Apple’s contract manufacturer Hon Hai Precision Industry – also know in the Western world as the controversial Foxconn – and Taiwan Semiconductor Manufacturing Company (TSMC), the world’s largest independent semiconductor foundry, will each add 5,000 new jobs just as Apple is conveniently expected to refresh its existing product families and possibly venture into the HD TV and smartwatch markets. If true, the report could also explain “the worst February” Topeka Capital has seen in terms of Apple’s supply chain procurement of components…

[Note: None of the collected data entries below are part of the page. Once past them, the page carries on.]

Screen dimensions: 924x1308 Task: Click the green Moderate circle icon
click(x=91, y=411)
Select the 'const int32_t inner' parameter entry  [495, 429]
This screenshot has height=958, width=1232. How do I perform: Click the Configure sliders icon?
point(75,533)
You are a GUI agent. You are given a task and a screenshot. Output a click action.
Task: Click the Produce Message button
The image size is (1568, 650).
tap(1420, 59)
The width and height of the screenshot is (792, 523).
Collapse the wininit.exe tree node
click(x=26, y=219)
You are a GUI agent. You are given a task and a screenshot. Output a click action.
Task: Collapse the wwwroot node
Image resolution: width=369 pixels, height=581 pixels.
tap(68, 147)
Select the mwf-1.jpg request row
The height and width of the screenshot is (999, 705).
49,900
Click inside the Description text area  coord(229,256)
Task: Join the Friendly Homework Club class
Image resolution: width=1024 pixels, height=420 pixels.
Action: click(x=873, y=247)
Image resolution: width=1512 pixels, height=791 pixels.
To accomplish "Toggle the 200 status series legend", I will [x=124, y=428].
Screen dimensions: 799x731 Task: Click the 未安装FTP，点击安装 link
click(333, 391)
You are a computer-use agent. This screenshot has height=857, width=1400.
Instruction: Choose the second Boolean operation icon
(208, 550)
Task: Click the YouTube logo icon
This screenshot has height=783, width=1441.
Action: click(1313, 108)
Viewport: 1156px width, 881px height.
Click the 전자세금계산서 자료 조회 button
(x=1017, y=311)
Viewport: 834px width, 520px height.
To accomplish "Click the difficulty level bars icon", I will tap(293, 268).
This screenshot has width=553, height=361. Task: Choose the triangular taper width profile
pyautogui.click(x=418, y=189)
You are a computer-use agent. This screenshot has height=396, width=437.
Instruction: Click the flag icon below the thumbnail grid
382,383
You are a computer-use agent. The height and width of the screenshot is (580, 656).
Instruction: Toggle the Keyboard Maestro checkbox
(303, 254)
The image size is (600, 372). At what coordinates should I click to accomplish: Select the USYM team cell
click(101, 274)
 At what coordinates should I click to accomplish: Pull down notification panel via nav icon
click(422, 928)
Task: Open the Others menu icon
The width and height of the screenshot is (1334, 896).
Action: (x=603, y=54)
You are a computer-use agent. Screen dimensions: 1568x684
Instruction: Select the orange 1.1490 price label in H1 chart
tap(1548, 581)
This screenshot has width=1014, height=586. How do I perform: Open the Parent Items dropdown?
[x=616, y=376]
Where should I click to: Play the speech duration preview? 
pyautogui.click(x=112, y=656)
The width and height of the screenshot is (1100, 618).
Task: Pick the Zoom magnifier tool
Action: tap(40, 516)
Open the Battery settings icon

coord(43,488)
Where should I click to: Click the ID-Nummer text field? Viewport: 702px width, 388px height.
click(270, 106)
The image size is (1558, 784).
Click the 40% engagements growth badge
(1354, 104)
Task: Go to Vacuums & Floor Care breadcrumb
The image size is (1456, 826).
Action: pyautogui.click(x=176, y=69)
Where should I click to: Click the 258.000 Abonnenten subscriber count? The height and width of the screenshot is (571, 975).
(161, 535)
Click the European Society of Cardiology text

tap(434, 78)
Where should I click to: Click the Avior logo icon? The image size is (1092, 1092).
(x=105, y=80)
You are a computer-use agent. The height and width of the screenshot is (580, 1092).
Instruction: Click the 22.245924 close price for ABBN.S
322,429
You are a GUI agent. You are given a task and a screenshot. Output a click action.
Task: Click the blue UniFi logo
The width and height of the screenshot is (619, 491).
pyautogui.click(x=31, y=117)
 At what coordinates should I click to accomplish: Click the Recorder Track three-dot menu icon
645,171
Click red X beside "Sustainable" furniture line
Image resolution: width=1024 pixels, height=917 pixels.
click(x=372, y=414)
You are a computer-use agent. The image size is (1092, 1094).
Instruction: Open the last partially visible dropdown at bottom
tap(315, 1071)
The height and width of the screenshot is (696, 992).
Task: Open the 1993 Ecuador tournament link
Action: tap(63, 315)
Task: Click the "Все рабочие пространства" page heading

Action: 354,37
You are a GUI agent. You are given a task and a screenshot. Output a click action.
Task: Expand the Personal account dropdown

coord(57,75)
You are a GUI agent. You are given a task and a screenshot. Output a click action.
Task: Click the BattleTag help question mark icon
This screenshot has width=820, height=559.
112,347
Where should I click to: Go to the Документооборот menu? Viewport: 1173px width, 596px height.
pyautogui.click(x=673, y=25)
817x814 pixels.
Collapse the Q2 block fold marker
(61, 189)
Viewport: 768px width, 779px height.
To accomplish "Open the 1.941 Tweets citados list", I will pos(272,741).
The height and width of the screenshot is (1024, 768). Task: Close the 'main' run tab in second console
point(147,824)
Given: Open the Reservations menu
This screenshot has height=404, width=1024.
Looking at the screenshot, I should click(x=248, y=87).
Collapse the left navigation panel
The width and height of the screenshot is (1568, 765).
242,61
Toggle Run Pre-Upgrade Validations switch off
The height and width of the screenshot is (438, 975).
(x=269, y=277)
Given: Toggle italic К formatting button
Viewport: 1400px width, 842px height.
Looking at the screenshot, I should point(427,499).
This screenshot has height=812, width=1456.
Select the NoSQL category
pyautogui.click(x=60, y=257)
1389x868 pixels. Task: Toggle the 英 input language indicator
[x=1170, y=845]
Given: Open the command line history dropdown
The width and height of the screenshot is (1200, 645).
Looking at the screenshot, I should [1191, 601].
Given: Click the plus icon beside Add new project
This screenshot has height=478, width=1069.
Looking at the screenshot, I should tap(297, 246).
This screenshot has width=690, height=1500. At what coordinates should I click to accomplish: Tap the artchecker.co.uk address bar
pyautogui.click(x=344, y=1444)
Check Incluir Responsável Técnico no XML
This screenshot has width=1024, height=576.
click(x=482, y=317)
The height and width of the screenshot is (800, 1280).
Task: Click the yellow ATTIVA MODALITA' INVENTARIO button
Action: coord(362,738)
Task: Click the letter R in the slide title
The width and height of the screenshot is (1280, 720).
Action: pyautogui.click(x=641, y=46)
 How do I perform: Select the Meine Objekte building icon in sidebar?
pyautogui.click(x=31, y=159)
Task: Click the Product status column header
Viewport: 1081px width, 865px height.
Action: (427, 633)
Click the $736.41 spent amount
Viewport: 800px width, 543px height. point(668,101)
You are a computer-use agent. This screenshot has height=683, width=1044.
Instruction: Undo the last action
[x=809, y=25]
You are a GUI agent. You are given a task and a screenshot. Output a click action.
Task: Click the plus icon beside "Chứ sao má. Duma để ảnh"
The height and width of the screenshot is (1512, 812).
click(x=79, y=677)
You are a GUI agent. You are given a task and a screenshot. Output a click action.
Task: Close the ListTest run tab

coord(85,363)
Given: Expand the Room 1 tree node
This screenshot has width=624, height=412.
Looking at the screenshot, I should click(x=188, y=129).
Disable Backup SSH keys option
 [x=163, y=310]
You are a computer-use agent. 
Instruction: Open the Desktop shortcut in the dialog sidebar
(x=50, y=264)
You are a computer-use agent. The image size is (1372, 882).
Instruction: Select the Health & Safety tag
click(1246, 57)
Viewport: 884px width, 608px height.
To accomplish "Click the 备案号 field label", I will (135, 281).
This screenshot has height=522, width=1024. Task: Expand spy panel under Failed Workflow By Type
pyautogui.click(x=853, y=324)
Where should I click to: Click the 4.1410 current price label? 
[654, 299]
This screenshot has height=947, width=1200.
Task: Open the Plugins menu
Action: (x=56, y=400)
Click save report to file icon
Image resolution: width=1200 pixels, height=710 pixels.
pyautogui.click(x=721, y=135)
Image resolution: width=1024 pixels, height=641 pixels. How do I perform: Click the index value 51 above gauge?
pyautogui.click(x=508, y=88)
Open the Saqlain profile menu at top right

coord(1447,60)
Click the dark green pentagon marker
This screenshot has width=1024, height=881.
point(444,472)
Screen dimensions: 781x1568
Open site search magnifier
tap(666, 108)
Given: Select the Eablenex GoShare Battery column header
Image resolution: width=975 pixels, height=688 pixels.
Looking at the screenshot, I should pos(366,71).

Reuters reported on Monday, citing the Taiwanese Economic Daily:
TSMC and Hon Hai posted the recruitment notices at an event designed for Taiwan university students who will graduate this year, the Economic Daily said, adding that Hon Hai’s planned hiring is the biggest of its kind in recent years.
Most of the new Foxconn hires will be in research and development for automated production, e-commerce and robots.
Foxconn has long been rumored to be replacing factory workers with sophisticated robots. At least 10,000 Foxbots are said to have arrived at an unspecified plant, a far cry from the company’s original plan of deploying a million robots over the next three years.
These machines cost a lot of money and are reportedly quickly obsoleted due to “rapid changes in technology” so Foxconn’s hiring in that regard may signal that the manufacturer may have overcome teething problems with the deployment of these bots.
According to Topeka’s Brian White, Foxconn saw a 25 percent month-over-month drop in sales for February, but Tim Cook cautioned us not to read too much into these reports because Apple’s supply chain is a complex animal (and he should know: Cook in his op-chief capacity had been managing Apple’s supply chain for years, making sure the trains run on time).
TSMC is mostly recruiting equipment managers, Reuters notes, also indicative of possible orders for all-new products. Apple CEO Tim Cook hinted as much, telling analyst earlier this year that Apple’s pipeline was “chock full of incredible stuff.”
TSMC has entered Apple’s supply chain with trial production of the A6X processor that powers the fourth-generation iPad. And a die-shrunk A5 chip identified yesterday inside a retooled Apple TV has led some to believe Apple is basically now testing TSMC’s new 28-nanometer process for future chips.
We last heard TSMC will start making Apple chips in volume next year, though nothing has been (and won’t be) confirmed yet until TSMC solves manufacturing yield issues and expands its capacity.